### EXCERPTED DATA

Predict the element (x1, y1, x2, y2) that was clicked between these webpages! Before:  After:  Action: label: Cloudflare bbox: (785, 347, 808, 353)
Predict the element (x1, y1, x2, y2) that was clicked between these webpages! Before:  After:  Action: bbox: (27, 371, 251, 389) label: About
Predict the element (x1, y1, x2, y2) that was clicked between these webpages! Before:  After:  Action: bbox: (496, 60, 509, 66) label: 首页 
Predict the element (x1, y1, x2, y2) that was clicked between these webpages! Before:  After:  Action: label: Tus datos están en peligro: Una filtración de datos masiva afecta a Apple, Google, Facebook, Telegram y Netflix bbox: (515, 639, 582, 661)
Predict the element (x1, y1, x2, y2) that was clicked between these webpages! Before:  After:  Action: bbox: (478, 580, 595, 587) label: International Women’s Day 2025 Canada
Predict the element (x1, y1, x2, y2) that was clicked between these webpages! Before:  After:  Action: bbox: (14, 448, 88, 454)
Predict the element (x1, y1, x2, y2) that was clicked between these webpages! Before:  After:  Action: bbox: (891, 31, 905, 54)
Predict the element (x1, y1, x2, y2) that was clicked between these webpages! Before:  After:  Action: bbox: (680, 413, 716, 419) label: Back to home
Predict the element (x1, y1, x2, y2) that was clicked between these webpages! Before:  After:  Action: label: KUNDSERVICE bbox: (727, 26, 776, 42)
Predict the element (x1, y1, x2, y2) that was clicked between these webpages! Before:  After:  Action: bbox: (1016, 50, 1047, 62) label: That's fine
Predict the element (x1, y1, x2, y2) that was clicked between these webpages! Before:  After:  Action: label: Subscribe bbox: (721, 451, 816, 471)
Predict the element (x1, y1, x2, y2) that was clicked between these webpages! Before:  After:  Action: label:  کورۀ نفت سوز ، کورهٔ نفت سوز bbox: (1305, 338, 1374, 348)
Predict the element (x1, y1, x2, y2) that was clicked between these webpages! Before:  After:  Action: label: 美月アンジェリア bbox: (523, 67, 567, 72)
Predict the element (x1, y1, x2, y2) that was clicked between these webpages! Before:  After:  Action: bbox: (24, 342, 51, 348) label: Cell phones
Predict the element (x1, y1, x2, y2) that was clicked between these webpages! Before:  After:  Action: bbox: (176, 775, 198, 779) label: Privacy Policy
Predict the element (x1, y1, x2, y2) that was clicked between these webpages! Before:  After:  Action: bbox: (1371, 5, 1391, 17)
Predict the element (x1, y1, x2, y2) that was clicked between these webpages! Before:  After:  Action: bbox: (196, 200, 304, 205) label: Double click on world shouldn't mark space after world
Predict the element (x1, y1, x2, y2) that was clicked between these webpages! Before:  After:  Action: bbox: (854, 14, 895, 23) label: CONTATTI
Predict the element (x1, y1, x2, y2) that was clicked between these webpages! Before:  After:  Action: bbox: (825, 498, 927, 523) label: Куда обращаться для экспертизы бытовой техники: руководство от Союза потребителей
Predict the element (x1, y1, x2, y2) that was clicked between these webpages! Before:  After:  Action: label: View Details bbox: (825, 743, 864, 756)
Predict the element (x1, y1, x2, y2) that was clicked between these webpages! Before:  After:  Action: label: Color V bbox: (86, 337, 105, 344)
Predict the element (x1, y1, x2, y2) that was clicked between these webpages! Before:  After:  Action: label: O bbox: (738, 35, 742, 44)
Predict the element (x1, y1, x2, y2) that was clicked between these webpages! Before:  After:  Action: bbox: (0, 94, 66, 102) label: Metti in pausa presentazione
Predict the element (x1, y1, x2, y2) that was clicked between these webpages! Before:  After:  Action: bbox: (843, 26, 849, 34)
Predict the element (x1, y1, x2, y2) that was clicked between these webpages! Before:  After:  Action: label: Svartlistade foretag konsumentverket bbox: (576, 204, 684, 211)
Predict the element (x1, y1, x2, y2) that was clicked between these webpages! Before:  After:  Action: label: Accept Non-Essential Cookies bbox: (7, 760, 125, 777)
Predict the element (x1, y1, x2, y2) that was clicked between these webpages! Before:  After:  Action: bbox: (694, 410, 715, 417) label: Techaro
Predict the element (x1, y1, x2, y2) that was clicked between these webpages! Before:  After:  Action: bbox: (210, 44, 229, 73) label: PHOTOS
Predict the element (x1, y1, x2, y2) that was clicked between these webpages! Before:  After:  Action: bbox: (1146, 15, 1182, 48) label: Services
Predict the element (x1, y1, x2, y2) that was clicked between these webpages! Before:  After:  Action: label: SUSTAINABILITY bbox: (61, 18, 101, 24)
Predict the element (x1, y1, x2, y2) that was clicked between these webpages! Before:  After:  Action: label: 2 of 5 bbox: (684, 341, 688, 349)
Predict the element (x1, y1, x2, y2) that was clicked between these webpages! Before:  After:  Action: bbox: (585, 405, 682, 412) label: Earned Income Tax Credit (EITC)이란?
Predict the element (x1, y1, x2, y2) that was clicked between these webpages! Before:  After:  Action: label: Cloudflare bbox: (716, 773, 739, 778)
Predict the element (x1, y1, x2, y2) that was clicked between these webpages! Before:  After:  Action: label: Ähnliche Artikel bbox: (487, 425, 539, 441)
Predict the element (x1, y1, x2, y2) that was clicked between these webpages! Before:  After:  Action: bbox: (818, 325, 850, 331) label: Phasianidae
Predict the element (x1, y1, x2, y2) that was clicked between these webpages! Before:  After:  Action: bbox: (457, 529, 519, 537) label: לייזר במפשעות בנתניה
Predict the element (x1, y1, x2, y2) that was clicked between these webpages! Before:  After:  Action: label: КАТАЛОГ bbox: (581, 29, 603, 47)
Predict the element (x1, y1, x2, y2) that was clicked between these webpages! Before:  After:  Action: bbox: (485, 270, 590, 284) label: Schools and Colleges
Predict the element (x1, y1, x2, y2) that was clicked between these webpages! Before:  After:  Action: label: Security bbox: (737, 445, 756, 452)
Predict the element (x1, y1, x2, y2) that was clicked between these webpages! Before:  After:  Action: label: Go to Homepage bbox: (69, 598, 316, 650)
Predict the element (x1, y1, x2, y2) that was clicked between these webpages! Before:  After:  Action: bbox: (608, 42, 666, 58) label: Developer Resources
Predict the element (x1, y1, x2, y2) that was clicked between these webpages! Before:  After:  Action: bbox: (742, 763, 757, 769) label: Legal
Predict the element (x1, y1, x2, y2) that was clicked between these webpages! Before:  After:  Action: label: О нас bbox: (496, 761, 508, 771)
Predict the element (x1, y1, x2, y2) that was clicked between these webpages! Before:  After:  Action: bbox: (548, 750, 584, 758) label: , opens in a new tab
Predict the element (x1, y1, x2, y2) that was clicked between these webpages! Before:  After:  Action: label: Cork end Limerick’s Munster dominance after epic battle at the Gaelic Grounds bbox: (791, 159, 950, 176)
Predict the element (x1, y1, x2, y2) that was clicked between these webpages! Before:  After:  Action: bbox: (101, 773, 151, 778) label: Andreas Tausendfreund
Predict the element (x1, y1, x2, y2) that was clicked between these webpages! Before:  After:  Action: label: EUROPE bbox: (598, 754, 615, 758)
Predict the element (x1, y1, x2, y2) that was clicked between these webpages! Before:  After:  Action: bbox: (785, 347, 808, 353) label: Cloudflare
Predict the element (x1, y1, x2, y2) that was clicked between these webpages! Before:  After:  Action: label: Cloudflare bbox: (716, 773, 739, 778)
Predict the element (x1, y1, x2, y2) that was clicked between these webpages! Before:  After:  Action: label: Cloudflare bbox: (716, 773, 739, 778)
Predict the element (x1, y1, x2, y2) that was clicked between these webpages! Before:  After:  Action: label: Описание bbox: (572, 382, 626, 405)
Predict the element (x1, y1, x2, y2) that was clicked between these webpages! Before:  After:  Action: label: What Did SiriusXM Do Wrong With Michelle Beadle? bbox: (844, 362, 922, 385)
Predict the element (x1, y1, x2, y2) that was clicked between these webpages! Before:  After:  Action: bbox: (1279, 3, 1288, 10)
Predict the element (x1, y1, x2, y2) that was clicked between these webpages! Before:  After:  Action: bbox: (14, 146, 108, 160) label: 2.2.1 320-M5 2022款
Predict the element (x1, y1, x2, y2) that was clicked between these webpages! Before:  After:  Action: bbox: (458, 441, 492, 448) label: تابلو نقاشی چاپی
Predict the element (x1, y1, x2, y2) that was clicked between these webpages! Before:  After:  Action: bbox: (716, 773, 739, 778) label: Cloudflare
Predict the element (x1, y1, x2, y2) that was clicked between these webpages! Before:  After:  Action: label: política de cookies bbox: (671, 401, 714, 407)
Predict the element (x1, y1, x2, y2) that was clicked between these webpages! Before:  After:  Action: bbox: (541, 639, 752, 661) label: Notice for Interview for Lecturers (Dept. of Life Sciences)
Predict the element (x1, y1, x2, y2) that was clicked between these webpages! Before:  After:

### TASK DESCRIPTION
In the records from the line containing "3, 1288, 10)" through the end, inclusive, switch "clicked" to "selected" and write those lines out again with nothing else changed.

### FINAL RESULT
Predict the element (x1, y1, x2, y2) that was selected between these webpages! Before:  After:  Action: bbox: (1279, 3, 1288, 10)
Predict the element (x1, y1, x2, y2) that was selected between these webpages! Before:  After:  Action: bbox: (14, 146, 108, 160) label: 2.2.1 320-M5 2022款
Predict the element (x1, y1, x2, y2) that was selected between these webpages! Before:  After:  Action: bbox: (458, 441, 492, 448) label: تابلو نقاشی چاپی
Predict the element (x1, y1, x2, y2) that was selected between these webpages! Before:  After:  Action: bbox: (716, 773, 739, 778) label: Cloudflare
Predict the element (x1, y1, x2, y2) that was selected between these webpages! Before:  After:  Action: label: política de cookies bbox: (671, 401, 714, 407)
Predict the element (x1, y1, x2, y2) that was selected between these webpages! Before:  After:  Action: bbox: (541, 639, 752, 661) label: Notice for Interview for Lecturers (Dept. of Life Sciences)
Predict the element (x1, y1, x2, y2) that was selected between these webpages! Before:  After:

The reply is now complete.